Nostalgic, to be sure. Wishing I could go back and reclaim some of that time. Wishing I could bring to life a snapshot of my family as we were then.
But it wouldn’t be the same if I could. Life is different now. The setting is different. The world is a different place. I can’t go back to the early 90s when my mom was the age I am now and my brother was just starting middle school and my dad hadn’t yet grown his epic beard. I can’t return to an era when toys were mostly analog and kids were easily delighted by a doll whose ponytail “grew” out of the top of her head when you raised her arm.

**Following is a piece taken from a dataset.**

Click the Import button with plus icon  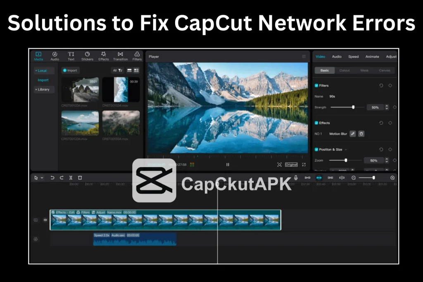point(70,71)
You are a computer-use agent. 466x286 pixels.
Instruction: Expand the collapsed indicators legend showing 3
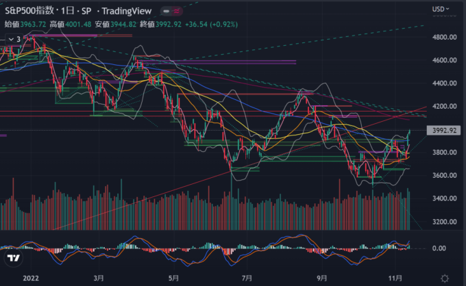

But I do wonder: is it possible to reclaim the small joys of rolling out cookie dough and sprinkling on colored sugar, of relishing the peanut butter and saving the Hershey’s Kiss for last, of sitting in front of a sparkling tree while Mr. Cole croons another round of “chestnuts roasting on an open fire”? Is there any hope of returning to that time and reliving the precious moments that feel as though they’ve slipped through my fingers?
Or does God give us nostalgia to remind us to take pleasure in the small joys of life as they come, to cherish the warm little moments that He tucks into the seemingly mundane routines of life and tradition—so that our whole lives become full of memories that crunch and crumble and melt sweetly on our tongues?
Thanks to Foster members Anthony Pica, Chris Angelis, Russell Smith, JG, Jude Klinger, Sara Campbell, and Steven Ovadia for their input on this piece. 🎄
Very special indeed. And as usual, your recollections stir up my own memories in a most pleasant way. Thank you!
This is so beautifully written, the work of a real writer who know how to make melodies with words and sentences, filling them with every kind of savored detail from memory by adding layer upon layer of concrete sensory delights to the finished essay. This is a story of the best and happiest of times at Christmas, told through vividly remembered details of baking Christmas cookies that melted in your mouth. They were treasured times with your mother to remember always.
How nice that you re-live those Christmases past with tender recollections, and the sure knowledge that the simple pleasures in life mean the most.